ASSIGNMENT: Beginning with the line that holds "Place cursor on the opening brace at line 154" and ending with the last line, please repeat the entries exactly and omit the pictures.

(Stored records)
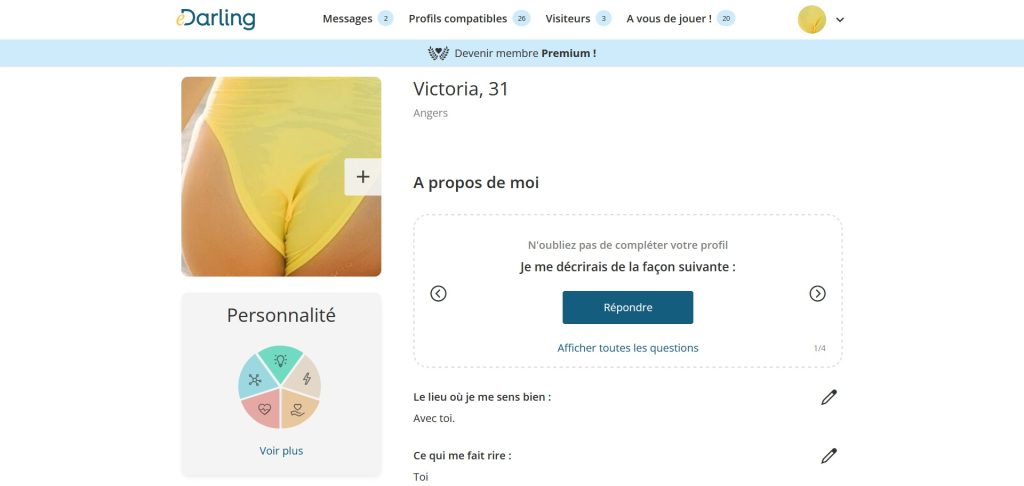
Task: Click the hand-with-heart personality segment
Action: pos(298,410)

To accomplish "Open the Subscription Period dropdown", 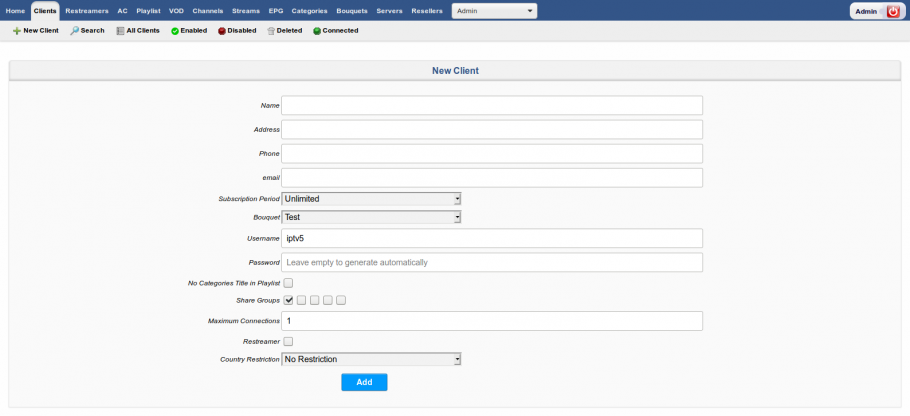I will pos(371,199).

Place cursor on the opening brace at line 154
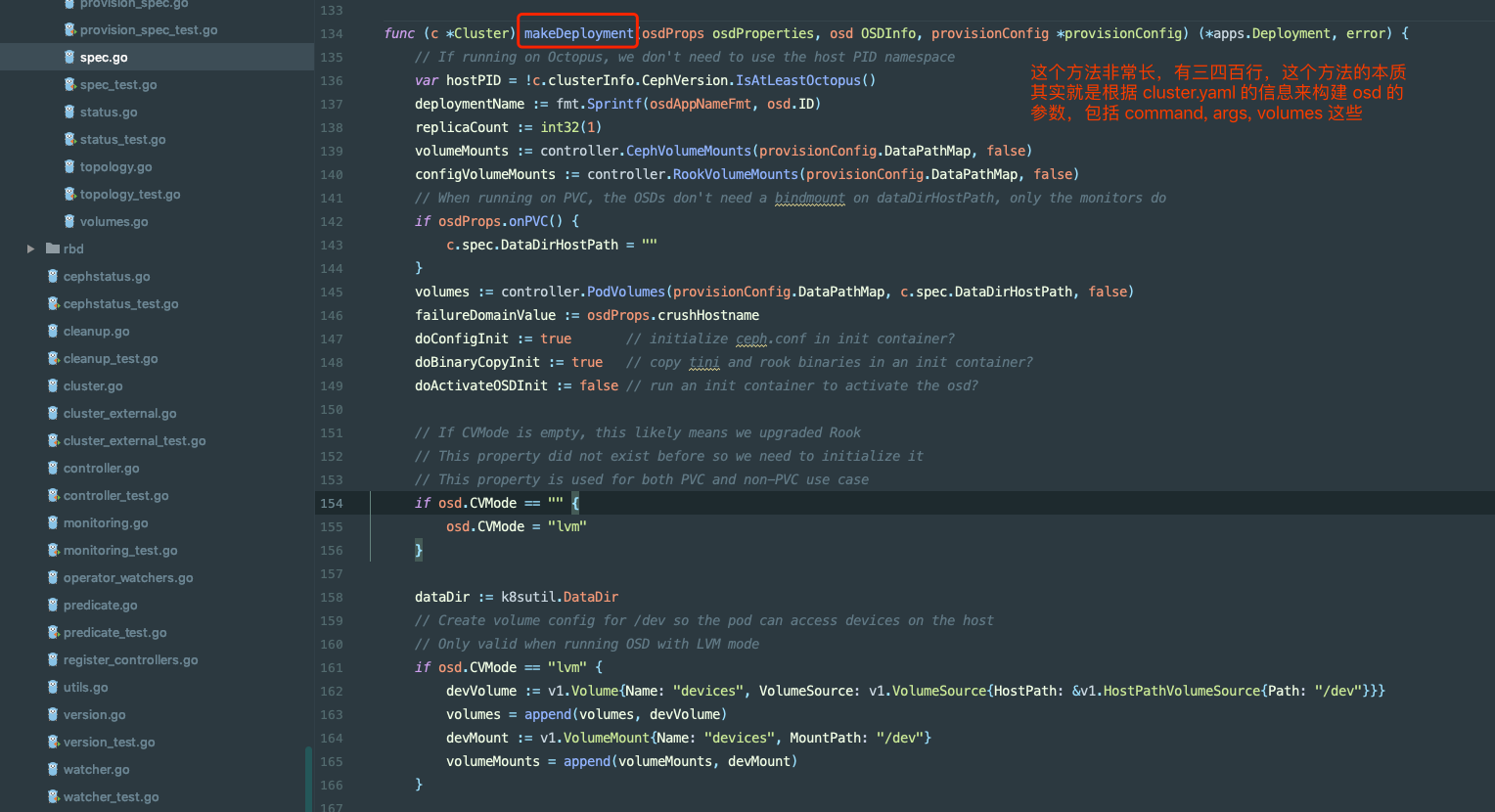[x=575, y=503]
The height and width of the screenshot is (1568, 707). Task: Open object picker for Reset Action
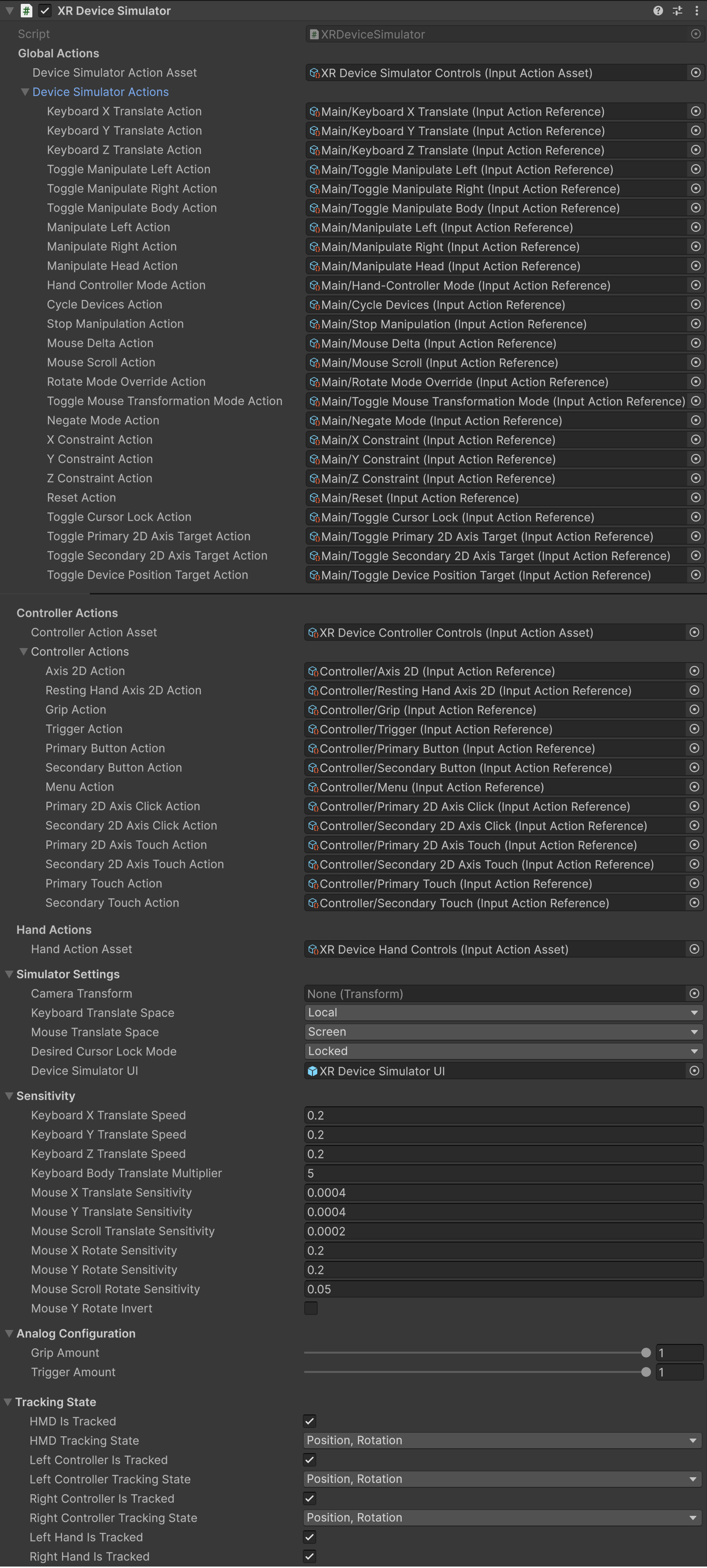(x=695, y=497)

WORKED SOLUTION:
Place cursor on the opening brace at line 154
[x=575, y=503]
The height and width of the screenshot is (1568, 707). Task: Open object picker for Reset Action
(x=695, y=497)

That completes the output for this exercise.